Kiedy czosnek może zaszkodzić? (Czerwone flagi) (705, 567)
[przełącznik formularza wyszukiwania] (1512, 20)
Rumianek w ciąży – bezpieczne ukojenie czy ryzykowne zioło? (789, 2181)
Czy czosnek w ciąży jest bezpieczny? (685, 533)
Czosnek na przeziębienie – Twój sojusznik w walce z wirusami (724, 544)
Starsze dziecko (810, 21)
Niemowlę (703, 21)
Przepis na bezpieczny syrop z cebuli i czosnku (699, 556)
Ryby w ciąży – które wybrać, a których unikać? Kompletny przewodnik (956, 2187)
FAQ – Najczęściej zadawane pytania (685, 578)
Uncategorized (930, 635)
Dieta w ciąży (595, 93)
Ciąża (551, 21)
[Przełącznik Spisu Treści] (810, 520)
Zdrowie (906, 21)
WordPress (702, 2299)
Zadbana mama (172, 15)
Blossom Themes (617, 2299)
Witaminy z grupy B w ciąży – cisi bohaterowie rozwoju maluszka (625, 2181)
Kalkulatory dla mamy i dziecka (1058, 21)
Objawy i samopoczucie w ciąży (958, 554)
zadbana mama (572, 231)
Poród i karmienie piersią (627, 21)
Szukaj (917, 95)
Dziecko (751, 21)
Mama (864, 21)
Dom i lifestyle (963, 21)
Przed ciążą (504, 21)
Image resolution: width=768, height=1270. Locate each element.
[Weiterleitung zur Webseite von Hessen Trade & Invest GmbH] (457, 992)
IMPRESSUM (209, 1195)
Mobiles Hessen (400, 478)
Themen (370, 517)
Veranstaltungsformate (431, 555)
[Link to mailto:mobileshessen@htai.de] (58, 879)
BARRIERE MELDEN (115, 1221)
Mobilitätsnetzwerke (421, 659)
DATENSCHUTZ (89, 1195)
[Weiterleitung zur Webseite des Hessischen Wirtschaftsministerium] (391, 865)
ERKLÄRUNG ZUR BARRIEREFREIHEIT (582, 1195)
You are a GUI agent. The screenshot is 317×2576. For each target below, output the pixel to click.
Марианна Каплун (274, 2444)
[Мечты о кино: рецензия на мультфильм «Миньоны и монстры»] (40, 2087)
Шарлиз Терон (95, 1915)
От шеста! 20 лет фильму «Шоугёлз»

ABOUT THIS EXERCISE
Exact copies of every record are required.

OUTPUT BELOW
Kiedy czosnek może zaszkodzić? (Czerwone flagi) (705, 567)
[przełącznik formularza wyszukiwania] (1512, 20)
Rumianek w ciąży – bezpieczne ukojenie czy ryzykowne zioło? (789, 2181)
Czy czosnek w ciąży jest bezpieczny? (685, 533)
Czosnek na przeziębienie – Twój sojusznik w walce z wirusami (724, 544)
Starsze dziecko (810, 21)
Niemowlę (703, 21)
Przepis na bezpieczny syrop z cebuli i czosnku (699, 556)
Ryby w ciąży – które wybrać, a których unikać? Kompletny przewodnik (956, 2187)
FAQ – Najczęściej zadawane pytania (685, 578)
Uncategorized (930, 635)
Dieta w ciąży (595, 93)
Ciąża (551, 21)
[Przełącznik Spisu Treści] (810, 520)
Zdrowie (906, 21)
WordPress (702, 2299)
Zadbana mama (172, 15)
Blossom Themes (617, 2299)
Witaminy z grupy B w ciąży – cisi bohaterowie rozwoju maluszka (625, 2181)
Kalkulatory dla mamy i dziecka (1058, 21)
Objawy i samopoczucie w ciąży (958, 554)
zadbana mama (572, 231)
Poród i karmienie piersią (627, 21)
Szukaj (917, 95)
Dziecko (751, 21)
Mama (864, 21)
Dom i lifestyle (963, 21)
Przed ciążą (504, 21)
Image resolution: width=768, height=1270. Locate each element.
[Weiterleitung zur Webseite von Hessen Trade & Invest GmbH] (457, 992)
IMPRESSUM (209, 1195)
Mobiles Hessen (400, 478)
Themen (370, 517)
Veranstaltungsformate (431, 555)
[Link to mailto:mobileshessen@htai.de] (58, 879)
BARRIERE MELDEN (115, 1221)
Mobilitätsnetzwerke (421, 659)
DATENSCHUTZ (89, 1195)
[Weiterleitung zur Webseite des Hessischen Wirtschaftsministerium] (391, 865)
ERKLÄRUNG ZUR BARRIEREFREIHEIT (582, 1195)
You are a GUI agent. The screenshot is 317×2576. For each target below, output the pixel to click.
Марианна Каплун (274, 2444)
[Мечты о кино: рецензия на мультфильм «Миньоны и монстры»] (40, 2087)
Шарлиз Терон (95, 1915)
От шеста! 20 лет фильму «Шоугёлз»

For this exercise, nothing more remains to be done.